All three versions differ from each other, but if you download the PDF of the page from any of these three pages, you get the same result: the raw text with a two-character title and the boxy character after the second em dash. (I also checked and the PDFs are identical at the byte level.) Similarly, if you try to edit the page from any of the three versions, you get the raw text to edit.

For English speakers, two examples that are easier to parse come from Serbian and Inuktitut.

Serbian has both Latin and Cyrillic alphabets, and most articles are written in Cyrillic on Serbian Wikipedia. However our friend Lost is written in Latin. A random soccer article I found is written in Cyrillic. You can read both in either Latin or Cyrillic, but the PDF reverts to the original alphabet of the article—Latin for Lost, Cyrillic for soccer.

Here's a list of list of communities in Nunavut, Canada from the Inuktitut Wikipedia. The first column has the name in both syllabics and Latin writing systems. Converting the page to either syllabics or Latin gives you the same name twice in the first column.

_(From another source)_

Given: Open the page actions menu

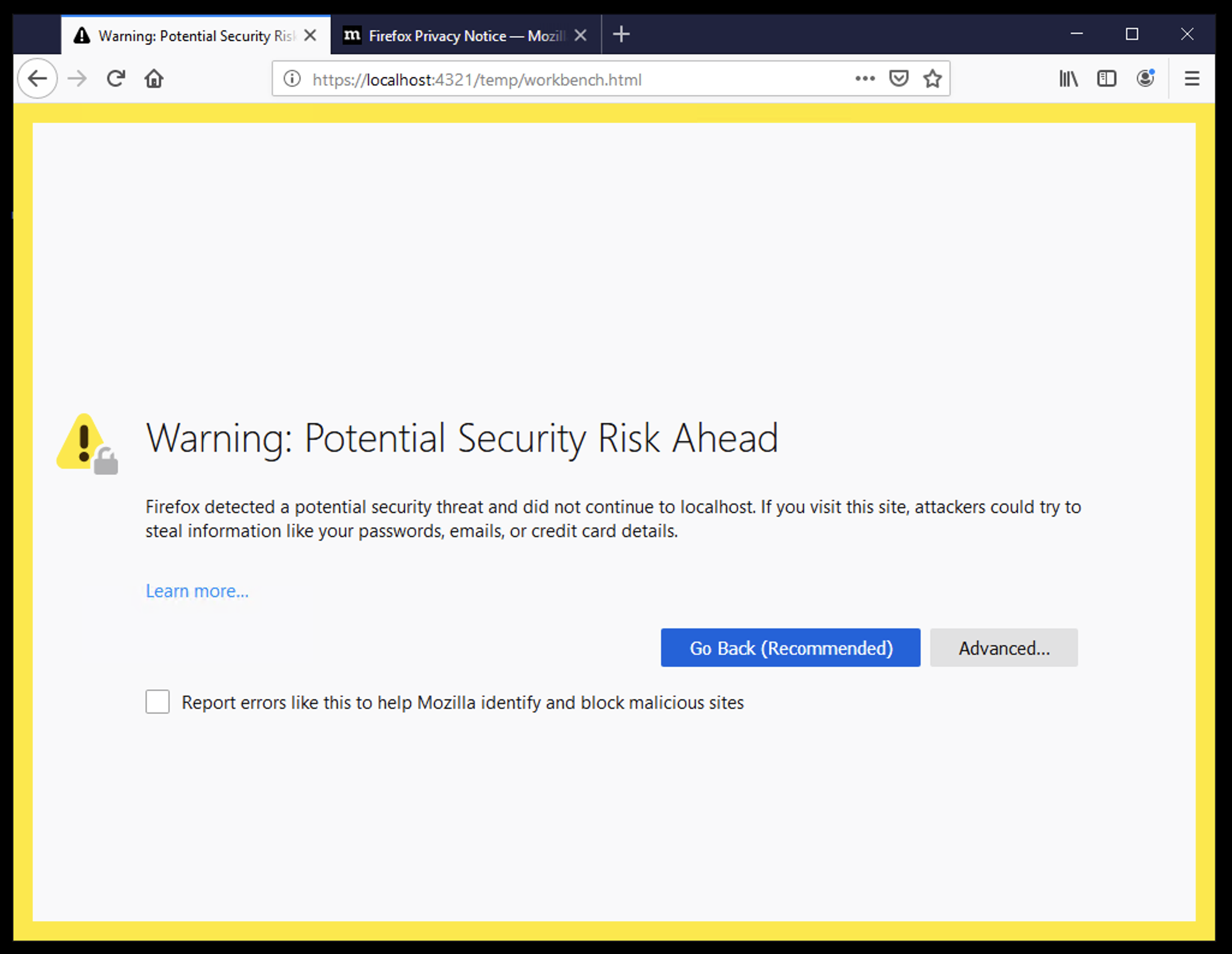Looking at the screenshot, I should pos(864,79).
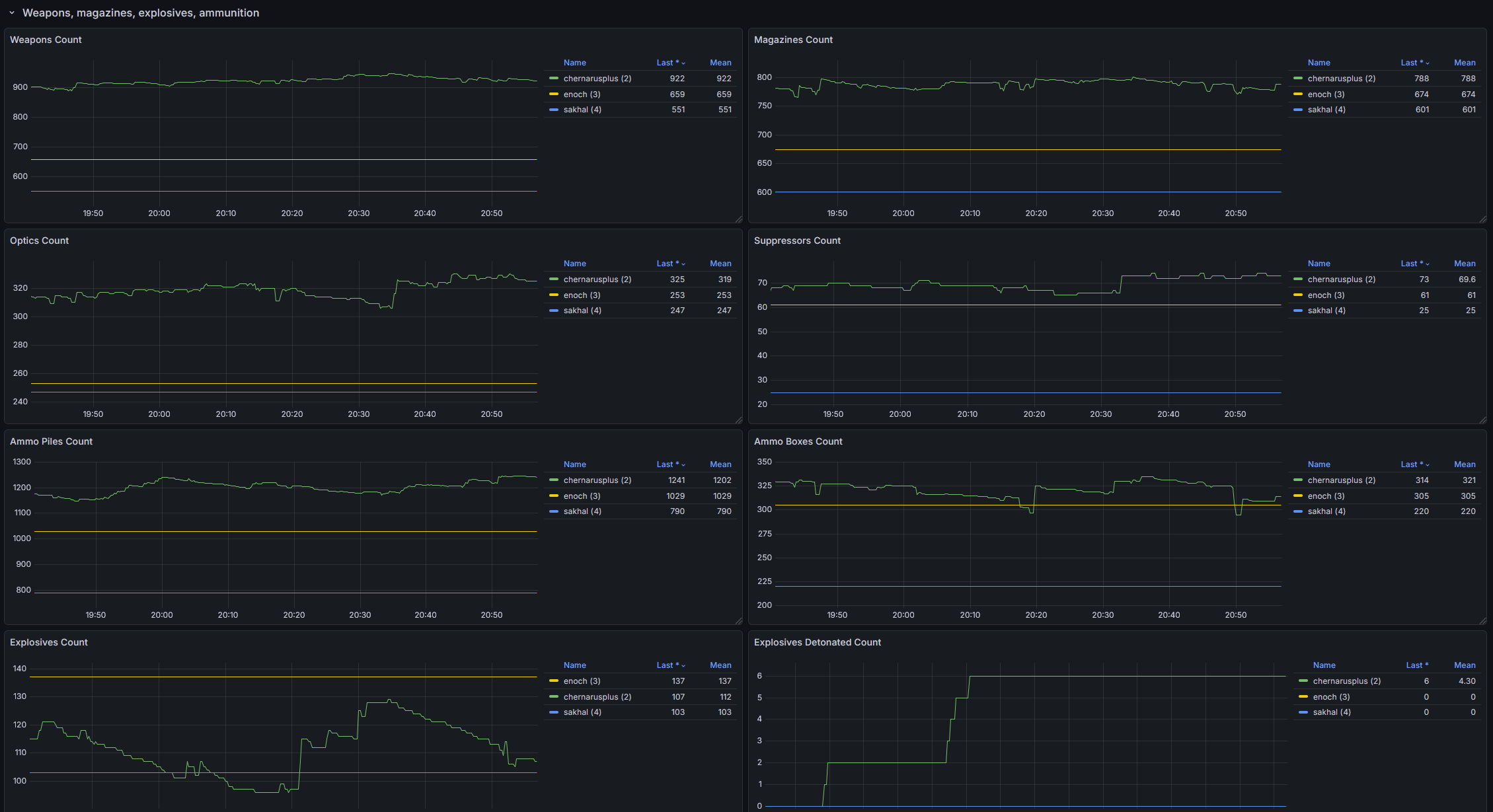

Whatever page you print the PDF from, though, you get one of each, because that's the "raw" version of the page.

Jdlrobson changed the task status from Open to Stalled.Jan 31 2018, 5:44 PM
Jdlrobson subscribed.

Stalled/Blocked on T159985

TheDJ changed the task status from Stalled to Open.Jun 4 2019, 12:38 PM
TheDJ added a project: PDF-Rendering.
TheDJ subscribed.

The stalling/blocking ticket was closed, so I guess this can be 'unstalled'. Needs implementation via T213368: Support language variants in Proton ???

ABorbaWMF subscribed.

Change 896035 had a related patch set uploaded (by Winston Sung; author: Winston Sung):

[mediawiki/extensions/ElectronPdfService@master] ElectronPdfService: Fix language conversion for SpecialDownloadAsPdf

https://gerrit.wikimedia.org/r/896035

The current RESTBase API URL structure does not allow pass the page view language code into it.

(See T213368: Support language variants in Proton .)

Change 897192 had a related patch set uploaded (by Winston Sung; author: Winston Sung):

[mediawiki/services/chromium-render@master] Services: Pass variant parameter to chromium-render

https://gerrit.wikimedia.org/r/897192